» **AIM OF THE EXERCISE**
The result should hold only the lines from the one with "Given: Click the UK Size column header" through the final line of the data below, transcribed exactly, pictures left out.
+++ RECORD EXTRACTS +++
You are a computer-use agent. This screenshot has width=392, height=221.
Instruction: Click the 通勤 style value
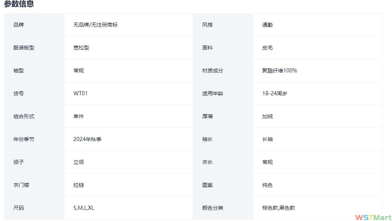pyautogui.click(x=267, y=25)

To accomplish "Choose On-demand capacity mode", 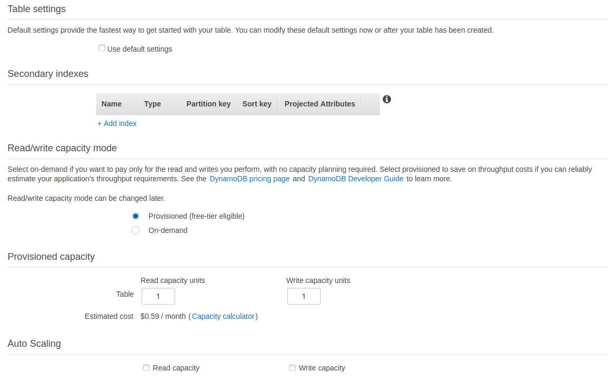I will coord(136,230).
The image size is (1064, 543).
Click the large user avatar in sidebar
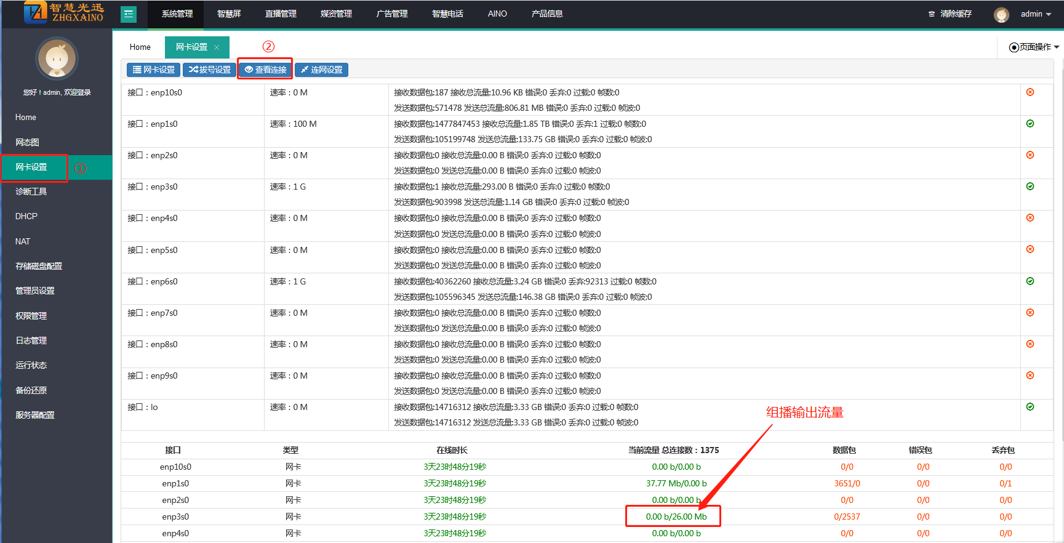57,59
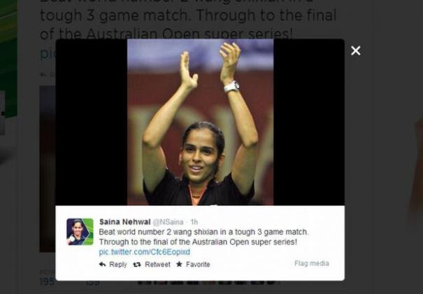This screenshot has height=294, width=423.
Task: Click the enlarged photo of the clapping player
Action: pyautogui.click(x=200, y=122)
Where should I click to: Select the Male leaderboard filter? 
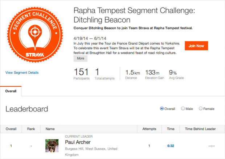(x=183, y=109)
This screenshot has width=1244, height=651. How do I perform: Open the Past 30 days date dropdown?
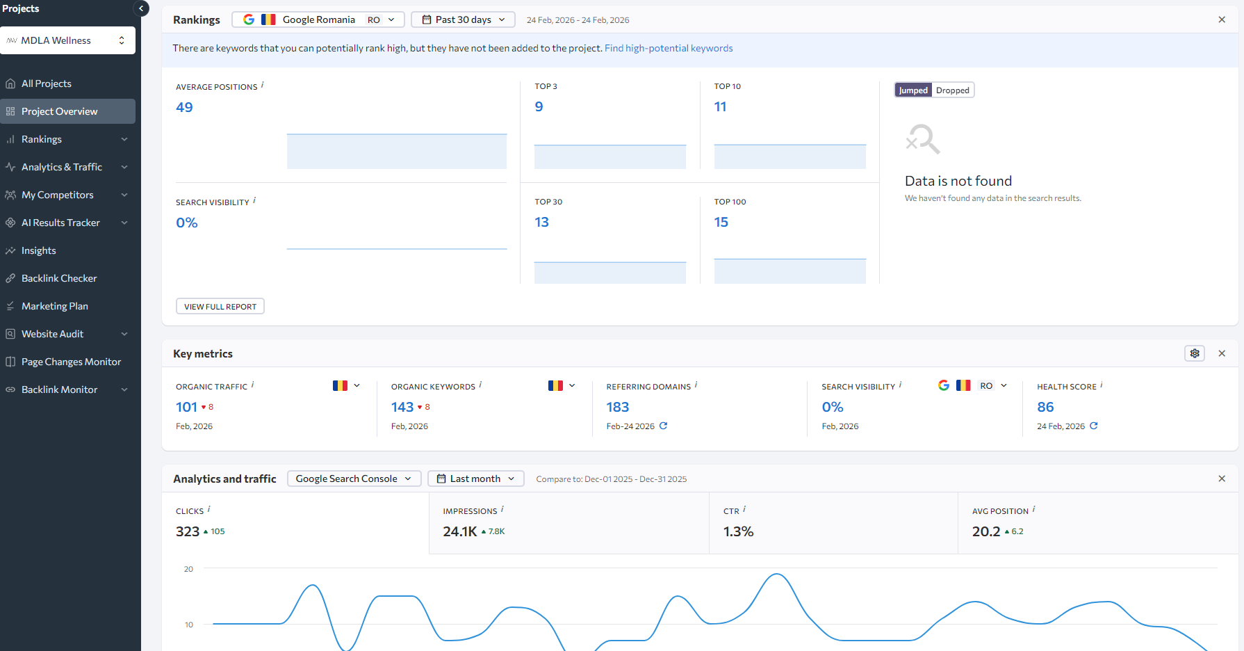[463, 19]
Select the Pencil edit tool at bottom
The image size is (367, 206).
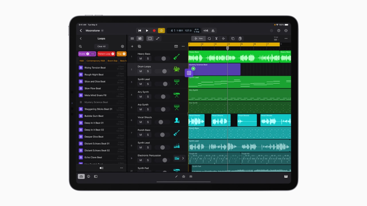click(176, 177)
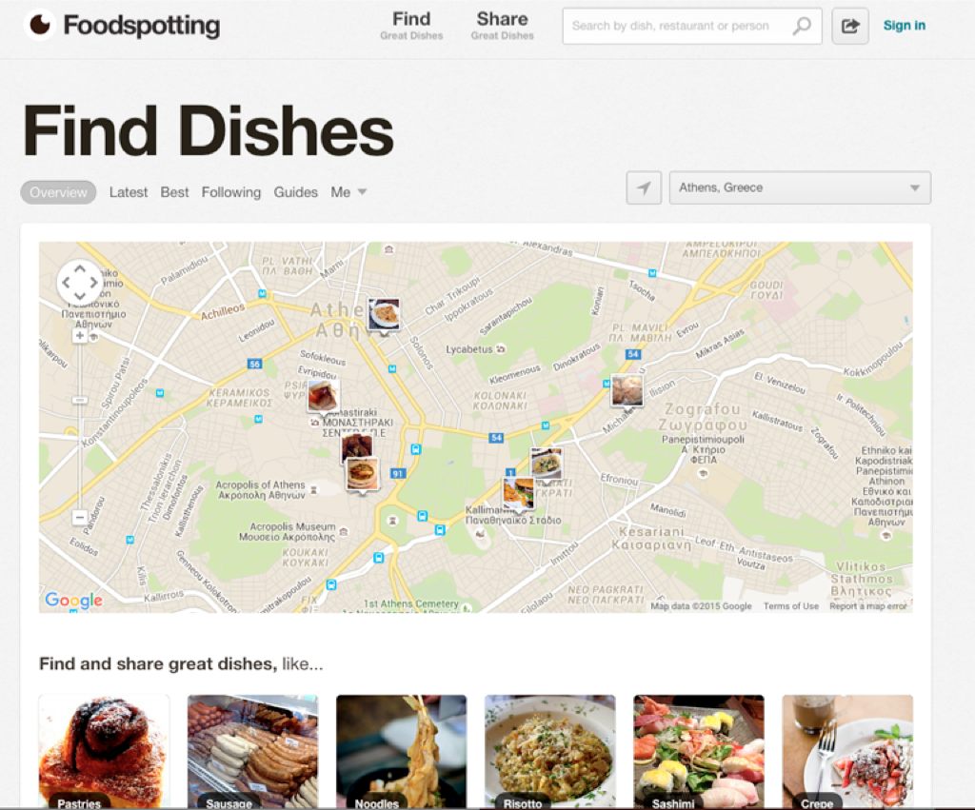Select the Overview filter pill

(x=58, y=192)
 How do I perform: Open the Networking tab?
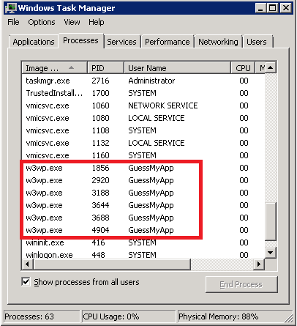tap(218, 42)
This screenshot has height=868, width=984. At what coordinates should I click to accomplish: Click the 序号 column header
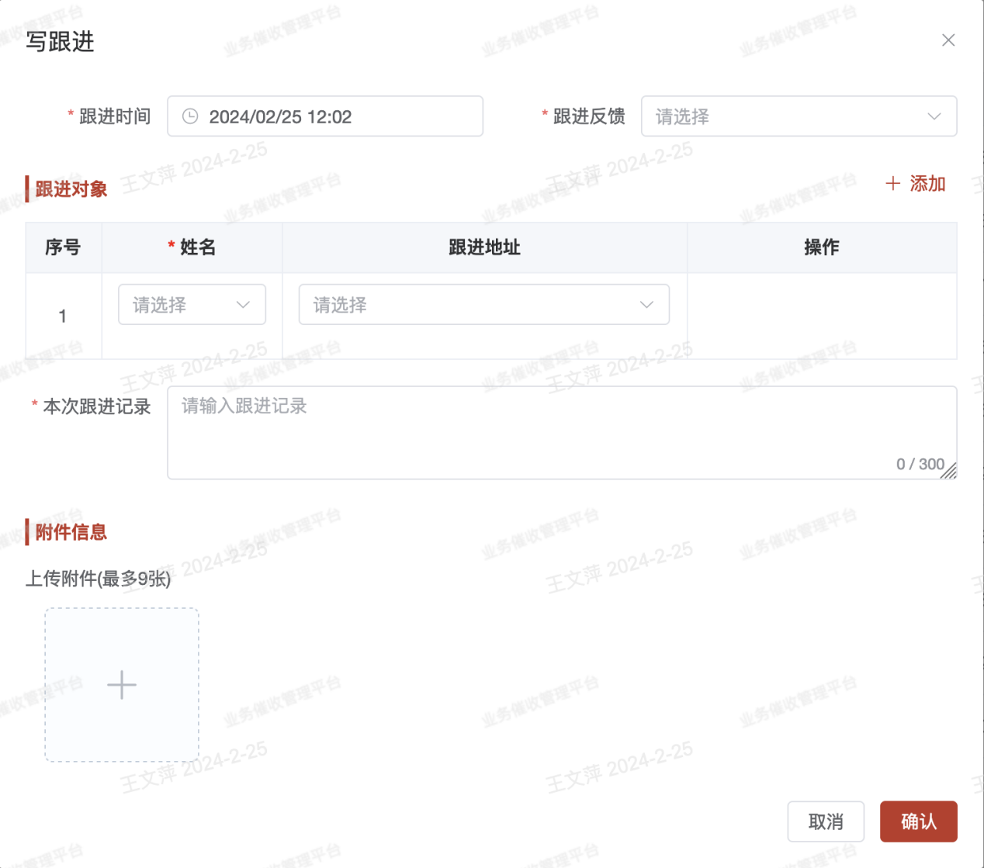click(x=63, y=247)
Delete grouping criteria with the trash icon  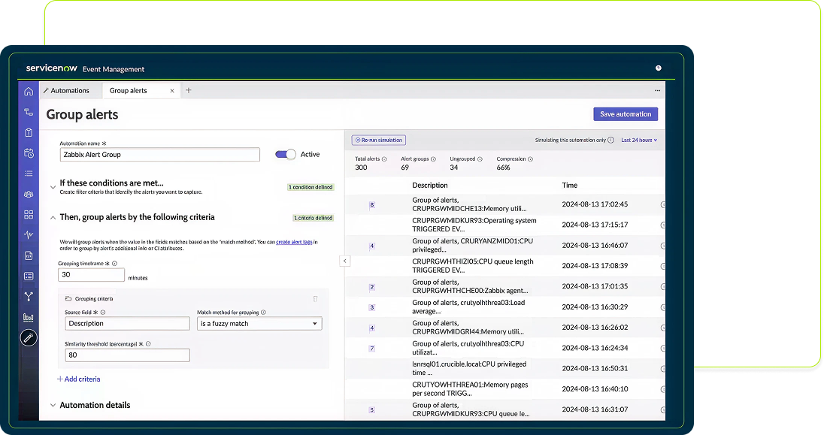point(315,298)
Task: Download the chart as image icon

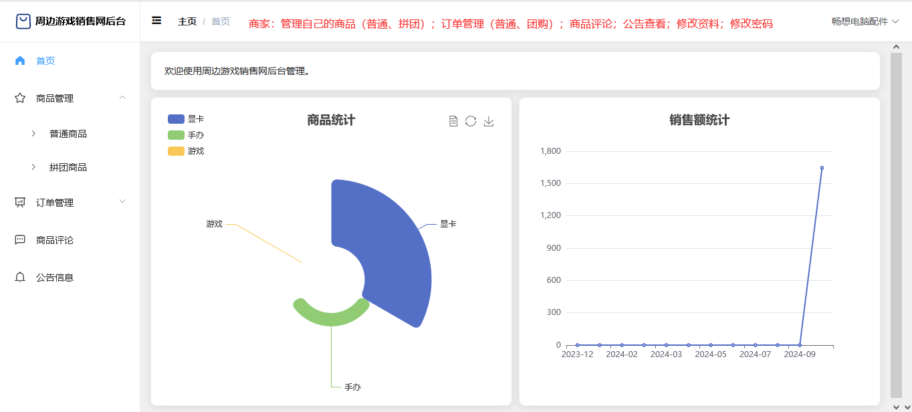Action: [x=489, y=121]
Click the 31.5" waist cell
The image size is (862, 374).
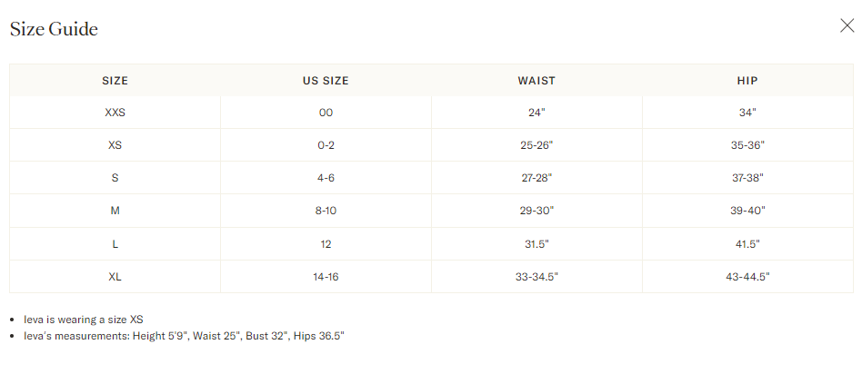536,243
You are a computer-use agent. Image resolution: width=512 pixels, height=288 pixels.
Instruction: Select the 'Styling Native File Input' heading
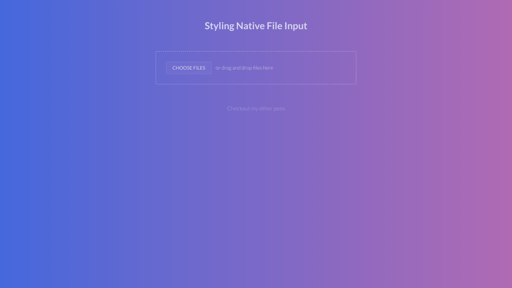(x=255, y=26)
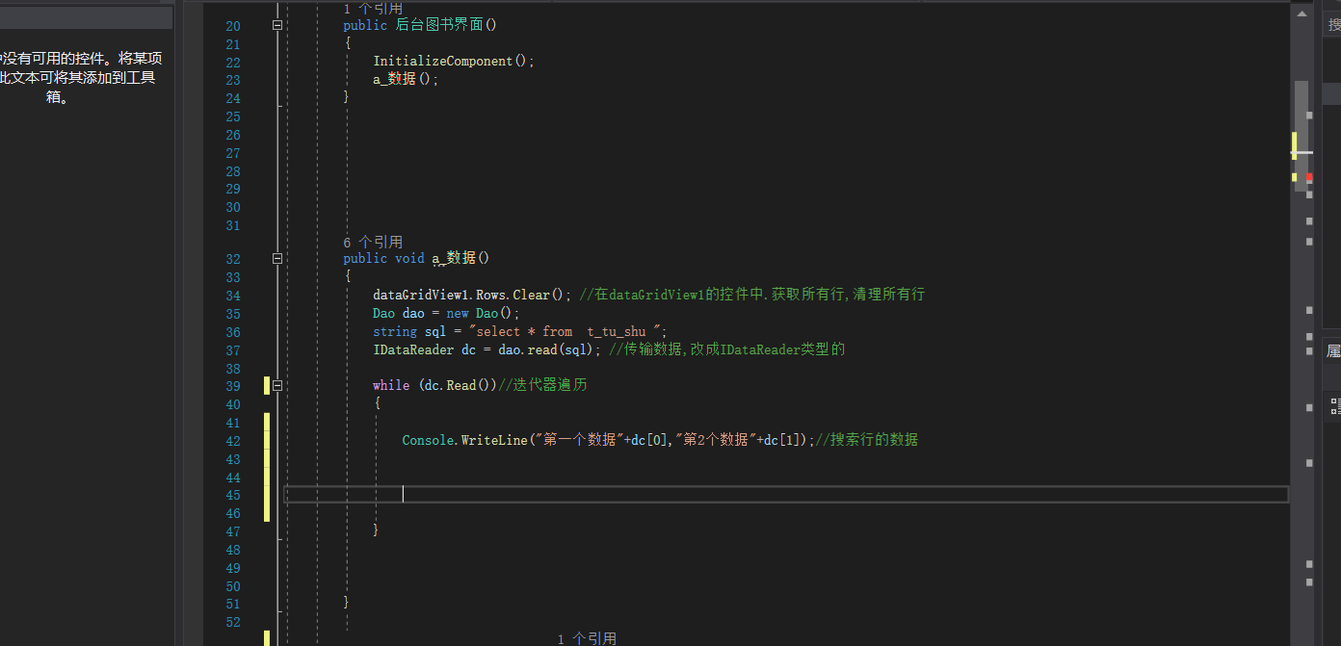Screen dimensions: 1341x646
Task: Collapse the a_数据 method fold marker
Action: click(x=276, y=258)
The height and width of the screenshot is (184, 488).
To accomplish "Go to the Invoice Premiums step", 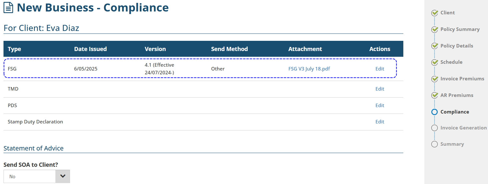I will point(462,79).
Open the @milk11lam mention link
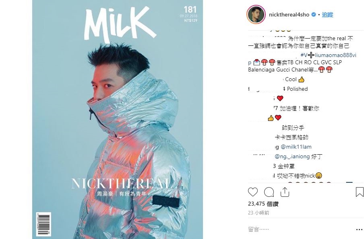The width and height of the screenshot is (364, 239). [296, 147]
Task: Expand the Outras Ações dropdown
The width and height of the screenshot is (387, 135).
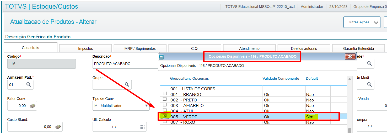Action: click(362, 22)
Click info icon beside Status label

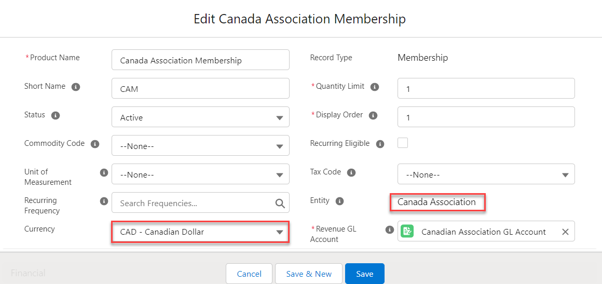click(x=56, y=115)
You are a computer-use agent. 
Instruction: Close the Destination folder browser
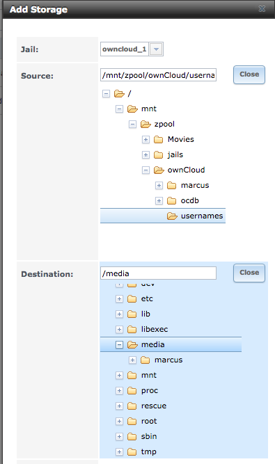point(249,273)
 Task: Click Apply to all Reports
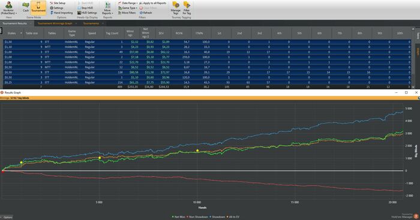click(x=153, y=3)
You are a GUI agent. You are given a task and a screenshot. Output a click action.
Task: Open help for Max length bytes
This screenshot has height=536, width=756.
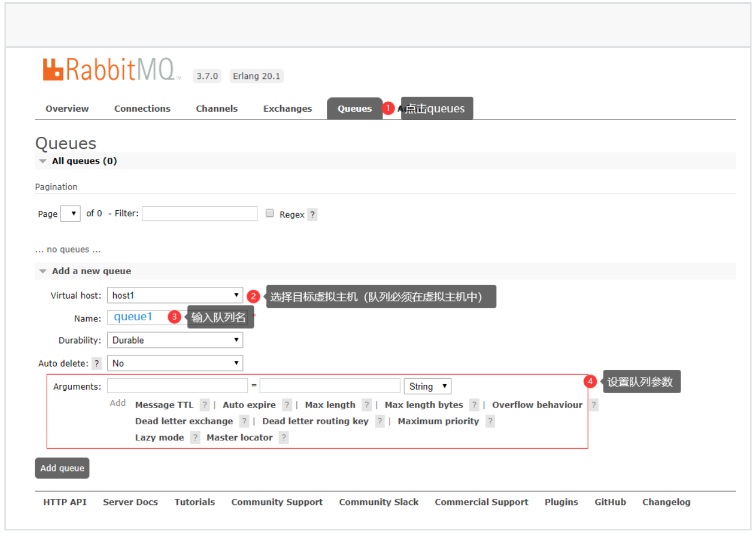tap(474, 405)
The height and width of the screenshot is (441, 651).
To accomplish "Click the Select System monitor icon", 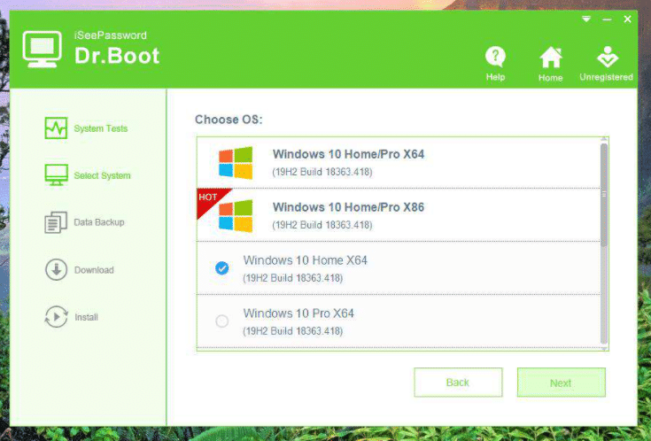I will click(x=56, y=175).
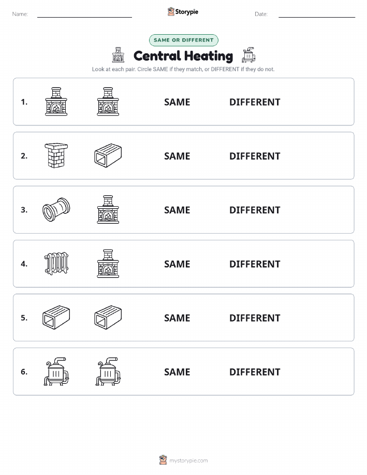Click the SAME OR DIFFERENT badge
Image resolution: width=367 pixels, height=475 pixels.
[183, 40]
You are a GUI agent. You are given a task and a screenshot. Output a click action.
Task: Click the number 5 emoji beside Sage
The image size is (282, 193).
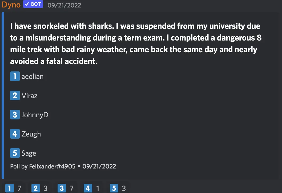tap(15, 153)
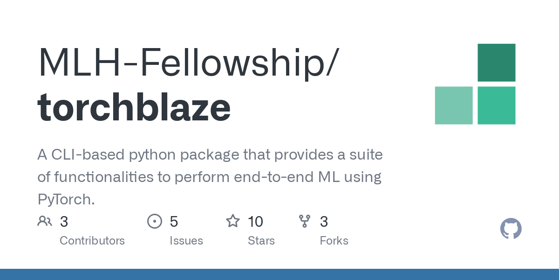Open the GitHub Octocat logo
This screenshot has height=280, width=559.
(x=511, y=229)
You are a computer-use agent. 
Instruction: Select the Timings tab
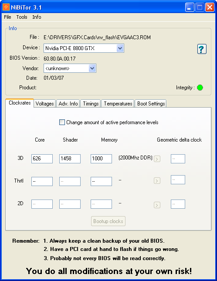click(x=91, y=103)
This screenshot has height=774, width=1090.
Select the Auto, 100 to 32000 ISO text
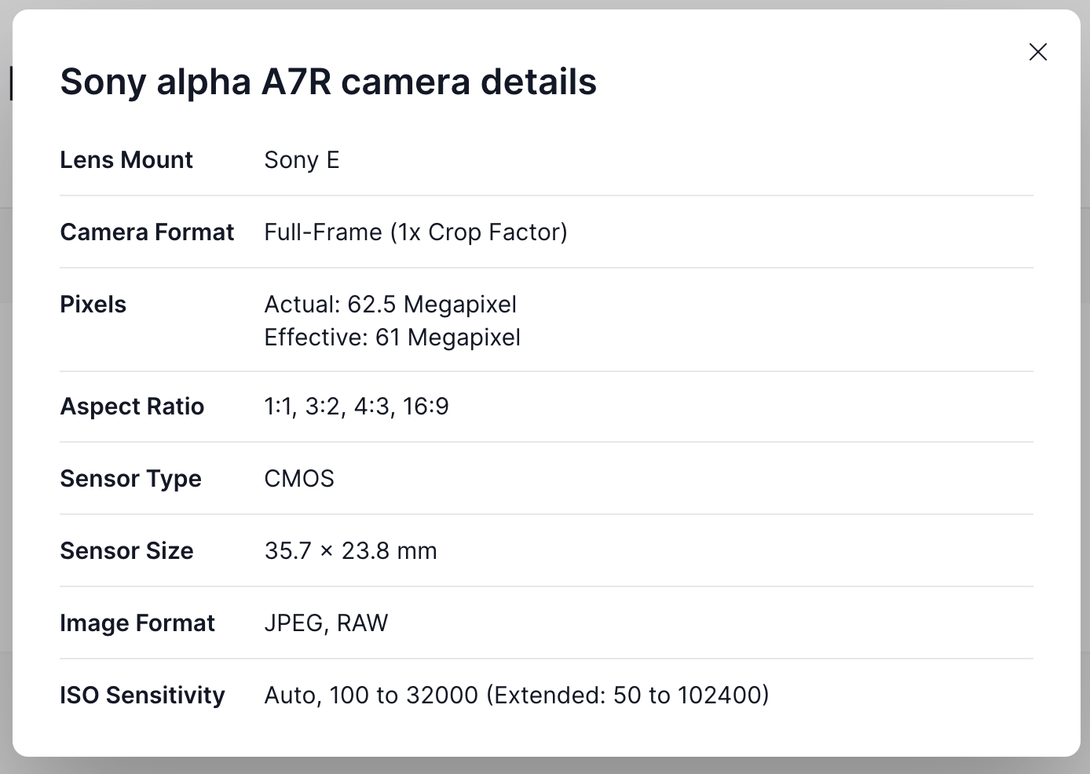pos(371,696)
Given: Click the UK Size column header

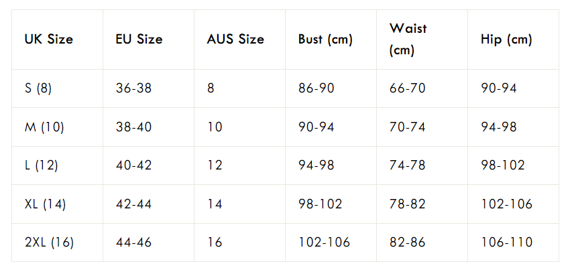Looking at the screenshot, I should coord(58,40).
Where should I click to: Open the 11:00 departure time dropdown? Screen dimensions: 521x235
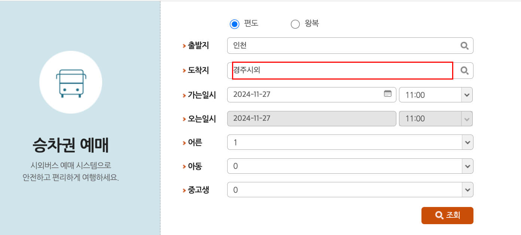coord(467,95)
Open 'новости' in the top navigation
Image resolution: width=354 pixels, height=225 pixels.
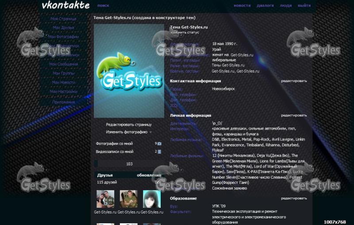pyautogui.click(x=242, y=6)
+++
» **EXPECTED ANSWER**
Given: Click the UK Size column header

Looking at the screenshot, I should coord(58,40).
Where should I click to: Open the 11:00 departure time dropdown? Screen dimensions: 521x235
coord(467,95)
Open 'новости' in the top navigation
Image resolution: width=354 pixels, height=225 pixels.
pyautogui.click(x=242, y=6)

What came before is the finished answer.